I. Statement of the Case
This matter is before the Authority on an exception to an award of Arbitrator Alan Walt filed by the Union under section 7122(a) of the Federal Service Labor-Management Relations Statute (the Statute) and part 2425 of the Authority's Rules and Regulations. The Agency filed an opposition to the Union's exception.
The Arbitrator found that the parties' agreement pertaining to alternative work schedules was contrary to law to the extent that it allowed employees to earn credit hours by working on a holiday.
We find that the Arbitrator's award is deficient under section 7122(a) of the Statute, and we modify the award accordingly.
II. Arbitrator's Award
The parties entered into an agreement providing that employees working certain alternative work schedules could elect to earn up to 8 credit hours for working on nonduty days, identified as Saturdays, Sundays, and holidays. Until 1992, employees who worked on holidays to earn credit hours in accordance with the agreement received their basic pay for the holiday and up to 8 credit hours.

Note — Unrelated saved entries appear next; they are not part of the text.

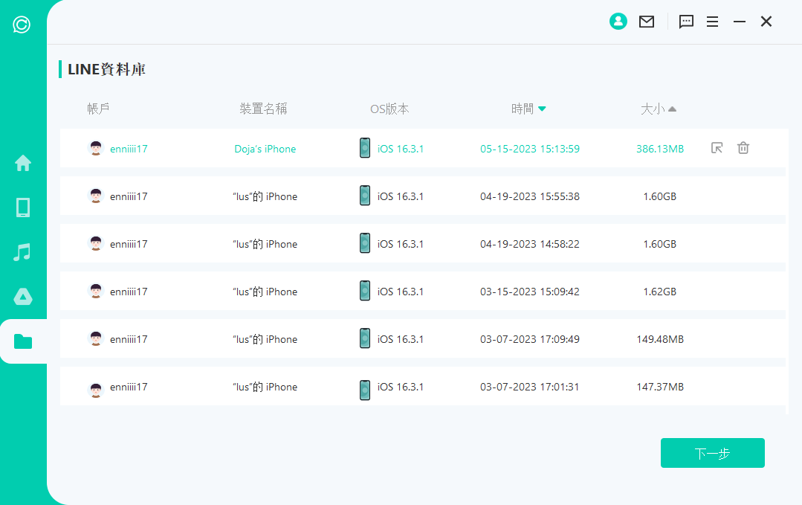Open the hamburger menu
802x505 pixels.
pos(712,22)
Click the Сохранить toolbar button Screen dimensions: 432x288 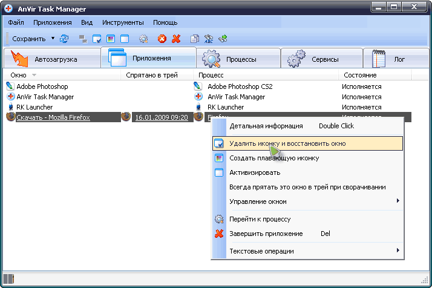click(28, 39)

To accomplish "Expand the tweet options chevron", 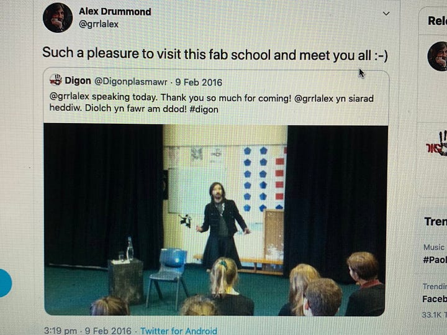I will [x=386, y=14].
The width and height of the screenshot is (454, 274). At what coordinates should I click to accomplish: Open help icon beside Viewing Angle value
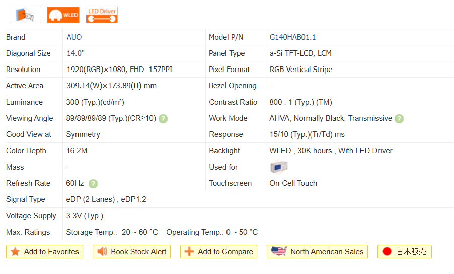pyautogui.click(x=163, y=119)
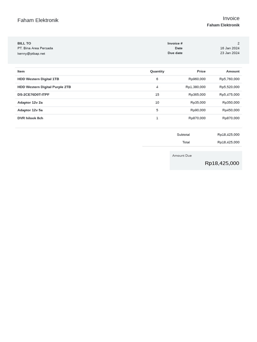
Task: Select the HDD Western Digital Purple 2TB row
Action: tap(44, 87)
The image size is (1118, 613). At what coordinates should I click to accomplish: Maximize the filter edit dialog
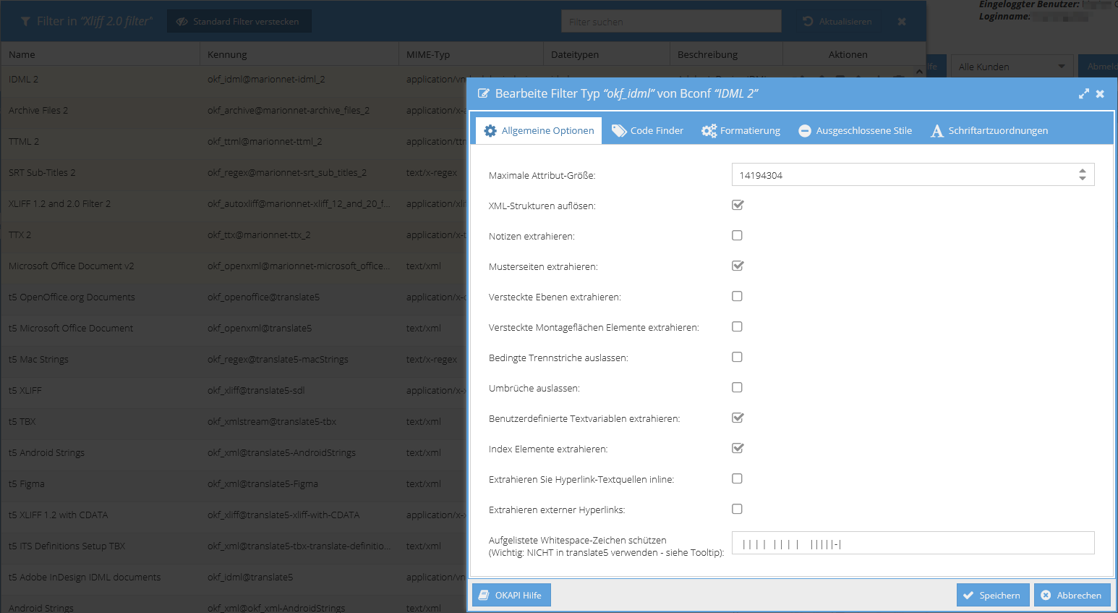1083,94
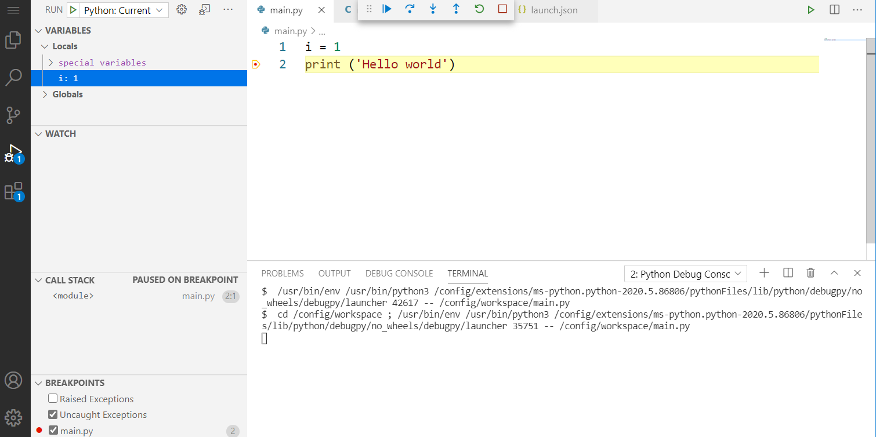Open Search in the activity bar
The height and width of the screenshot is (437, 876).
[x=14, y=77]
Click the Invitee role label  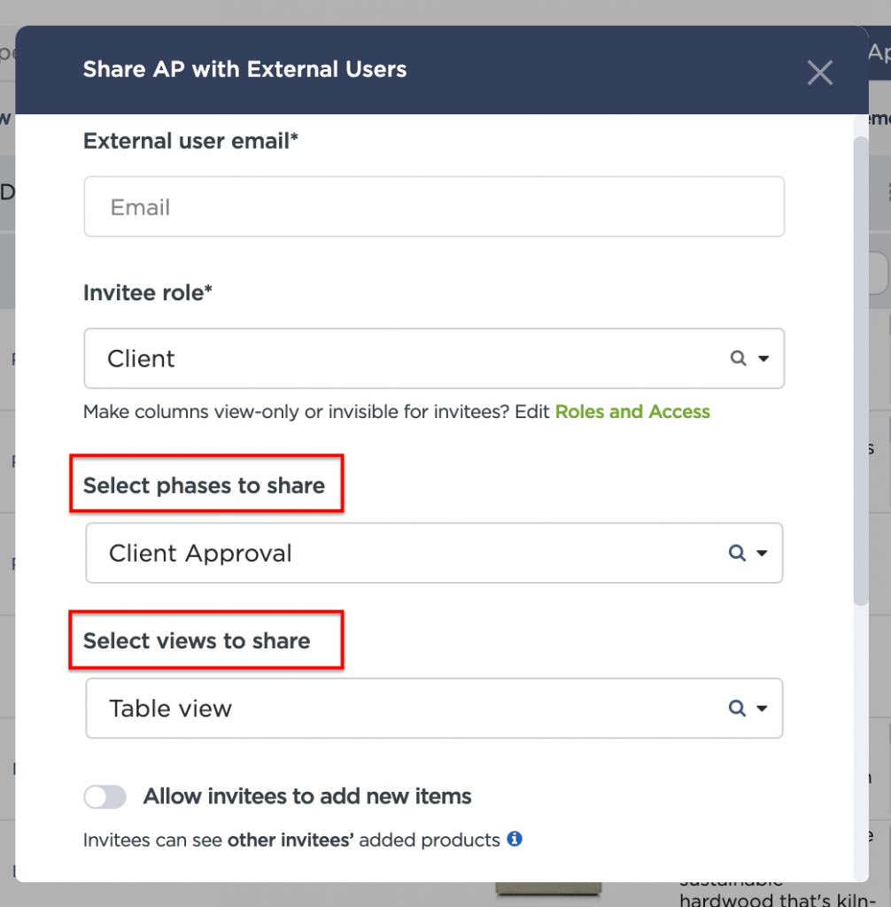[148, 292]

The employees were not compensated at premium pay rates for holiday work.
In 1992, the Agency terminated the provision of the agreement allowing employees to earn credit hours by working on a holiday during what otherwise would be their normal work hours without notifying the Union of this decision. The Union filed a grievance contesting the termination.
The grievance was submitted to arbitration where the Union argued that the Agency improperly terminated the agreement provision because the credit hours provision was consistent with law. The Agency argued that the provision was inconsistent with both the Federal Employees Flexible and Compressed Work Schedules Act of 1982, Pub. L. No. 97-221, 96 Stat. 227 (codified at 5 U.S.C. §§ 6101 note, 6106, 6120-6133) (the Work Schedules Act), and 5 U.S.C. § 5546 (section 5546).
The Arbitrator rejected the Agency's argument regarding the Work Schedules Act, but found that employees were barred from earning credit hours on holidays by section 5546(b) and (c).(1) The Arbitrator determined that when employees work on a holiday, section 5546 mandates that the employing agency pay them premium pay. Finding that nothing in the Work Schedules Act modified section 5546 to allow employees to earn credit hours in lieu of premium pay for work performed on a holiday, the Arbitrator ruled that the parties' agreement pertaining to credit hours for holiday work violated section 5546 and that the Agency was justified in terminating that provision.
A. Union's Contentions
The Union contends that the award is deficient because the parties' agreement is fully enforceable under the Statute, unless it conflicts with the Work Schedules Act. The Union asserts that as section 5546 is not part of the Work Schedules Act, it was not a proper basis on which to deny the grievance. The Union also disagrees with the Arbitrator's determination that section 5546 prohibits compensation with credit hours rather than premium pay.
B. Agency's Opposition
The Agency contends that the Arbitrator correctly determined that section 5546 prohibits the earning of credit hours on holidays.
IV. Analysis and Conclusions
As the exception involves the award's consistency with law, we must review the questions of law raised by the Arbitrator's award and the Union's exception de novo. U.S. Customs Service v. FLRA, 43 F.3d 682, 686-87 (D.C. Cir. 1994).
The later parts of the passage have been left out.